Calories: Health Beyond Numbers


If you're a part of the adult (or even teenage) population in North America, we can almost guarantee that you've heard these words: 

"Actually, do you have low calorie ice cream? I'm eating healthy this month..."

And how many times have you thought that such a magical product sounds too good to be true. How is it possible that ice cream can be healthy? Herein lies the problem in reasoning that so many of us suffer from. The concept of equating a low calorie count to a healthy diet is not only incorrect, but dangerously misleading.

Over the last decade, we have been increasingly bombarded with new health and food products and, in the recent years, we have jumped on this trend to "market" the specific caloric values of the foods we consume. From flashy marketing on packaged products to fast food menus, calories have become the centre of attention with regards to labeling. By giving so much importance to the caloric value of food, we have indirectly pushed people to assume that all calories are the same. With high hopes, we expect that by simply showing the calorie counts, it will promote healthier choices. Sadly, both of these concepts were debunked by experts years ago. 



Let us be straightforward and honest: yes, calories do matter, but it should never be the "go to" or the only factor for why you choose to eat one food. Food is more than just calories! Our bodies need specific micronutrients and macronutrients, to be "healthy" and fully functional. 

Micronutrients: nutrients that are required in very little amounts, and they are essentially vitamins and minerals. All the vitamins and minerals have different roles which are vital for your health. 

Macronutrients: nutrients that are required in larger amounts because they provide energy. Hence why a "calorie" is a unit of energy. 

8 Dorito chips (100 calories) or 25 medium strawberries (100 calories)  Source: Tiny and Full

8 Dorito chips (100 calories) or 25 medium strawberries (100 calories)

Source: Tiny and Full

So, our bodies get energy from carbohydrates, fats, and proteins; and each of these macronutrients is broken down differently, affects our bodies differently, and provide different amounts of energy. For instance, fat is broken down into separate compounds for our body to store and use. It also provides more energy (9 calories per gram consumed), while carbohydrates provide less energy (4 calories per gram consumed). Meaning if you consume 20 grams of fat, you're getting around 180 calories and it would take 45 grams of carbohydrates to provide with 180 calories.
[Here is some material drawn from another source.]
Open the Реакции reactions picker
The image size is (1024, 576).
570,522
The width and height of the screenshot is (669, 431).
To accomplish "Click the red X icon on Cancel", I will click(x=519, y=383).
If we take a look at two different meals with the same caloric value, it is possible that they differ in quantity but they differ also in quality. Not only does the low energy density meal provide more quantity, but it also offers more quality nutrients that your body can absorb and utilize efficiently. 



Furthermore, it is vital to understand that not all carbohydrates, fats, or proteins are created equally; just like all calories are not the same. Meaning carbohydrates coming from ice cream versus an apple have different effects on your body; physiologically, psychologically, and hormonally, because they differ in chemical composition. 
So why does having calories make it harder to make healthier choices? Simply looking at calories can be misleading and consumers can possibly avoid quality nutritious foods because they have more calories. In addition, the folks who would truly benefit from nutritional information when eating out, are not interested or are being misled.



This step to make caloric information available is not a real solution to overcome issues of obesity and chronic disease. It's merely a trend, especially when no preliminary efforts are being made to educate the mass about the basics of proper nutrition. So go ahead and get yourself that creamy, delicious treat occasionally; food is more than just a source of nutrients. We have many emotional, social, and cultural ties to the food we eat! So keep your guilty pleasures, no one is judging! But keep in mind that longterm health is promoted by a well-balanced diet, all year-round, which means incorporating quality foods and not just eating "low" caloric foods.